Howard faced down the government. The jury didn’t think much of the government’s case. It returned with a verdict of acquittal on all charges after a day of deliberations, and that includes the time spent electing a foreman.

Howard’s case is important in its own way. The prosecution was based in part on prosecutorial misconduct. The crimes charged were bogus. The case represents fruit of the poisonous Yates Memo tree. Howard had the resources to fight the government’s unjust prosecution of him and his company, but the case exacted an enormous toll. It cries out for study and reform.

Howard thus seeks to engage prosecutors in discussion of his case and to tell his story in person to professional audiences of lawyers and businessmen for whom it holds immediate relevance. Last year, for example, he was invited to speak at the ABA Annual Health Fraud Institute held May 17-19, 2017 in Fort Lauderdale. In January 2017 the institute organizers selected Howard’s case to be featured, but that plan was destroyed in two steps.

First, none of the four prosecutors responsible for his case (Assistant United States Attorneys Bud Paulissen and Christina Playton of the Western District of Texas and Tim Finley and Charles Biro of the Department of Justice in Washington) would agree to show up at the conference to discuss the case. As a result, the case could not use be used for in-depth assessment. Instead, they picked United States v. Ayala, a case the government won. The prosecutors agreed to show up for that one. Even so, Howard was still invited to give the institute’s keynote address on his case.

Second, about two weeks later, when his keynote speech was placed on the agenda, the Department of Justice told the institute organizers that if Root was scheduled to speak at the conference, no one from the Department of Justice would show up — either at that year’s conference or ever again at future institute programs. Department of Justice participation in the Annual Health Fraud Institute is a practical necessity for such a program. The institute organizers accordingly rescinded Howard’s invitation to speak.

It happened again in connection with the American Conference Institute’s False Claims and Qui Tam Enforcement Conference scheduled for this month in New York City. Howard was in contact with the conference organizers to speak at the event, but the Department of Justice forewarned the organizers that they would not participate if Howard was on the program.

What is going on here? I wrote the Department of Justice to ask. Last week I submitted my inquiry to the department’s Office of Public Affairs:

I write for the website Power Line (powerlineblog.com) and have written about the government’s unsuccessful prosecution of Howard Root and Vascular Solutions in the Western District of Texas. Main Justice trial attorneys Tim Finley and Charles Biro had responsibility for the prosecution along with Assistant United States Attorneys Bud Paulissen and Christine Playton in San Antonio. The jury returned a not guilty verdict on all counts in February 2016. As I understand it, all Deparment of Justice representatives including those named above have refused to appear on any professional program at which Mr. Root also appears. Would you please provide me the department’s comment and explanation?

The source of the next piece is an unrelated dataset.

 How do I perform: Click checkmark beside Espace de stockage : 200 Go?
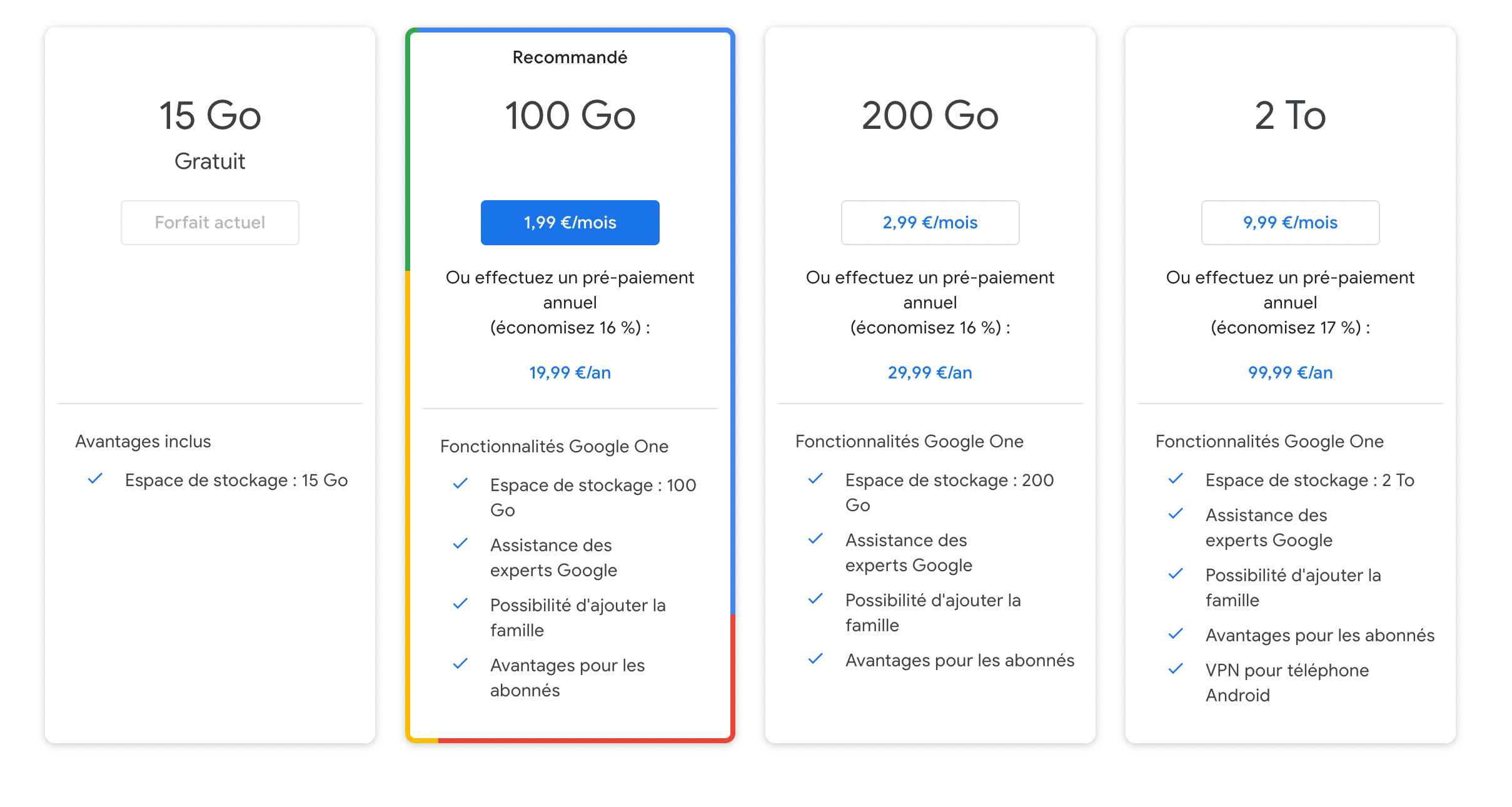[815, 479]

Thank you for your courtesies and consideration.

On Friday I received this response:

Greetings,

Thank you for your question. The Department of Justice declines to comment.

Best regards,
Lauren

Lauren Ehrsam
Spokeswoman and Media Affairs Specialist

I also called Assistant United States Attorney Bud Paulissen and left a voicemail message conveying my inquiry to him at his office in San Antonio. He has not responded.

I draw the inference that there is no Department of Justice policy that precludes the department’s participation at professional programs where Root also appears. What we have here is failure to communicate. It is a failure born of arrogance, irresponsibility, and cowardice.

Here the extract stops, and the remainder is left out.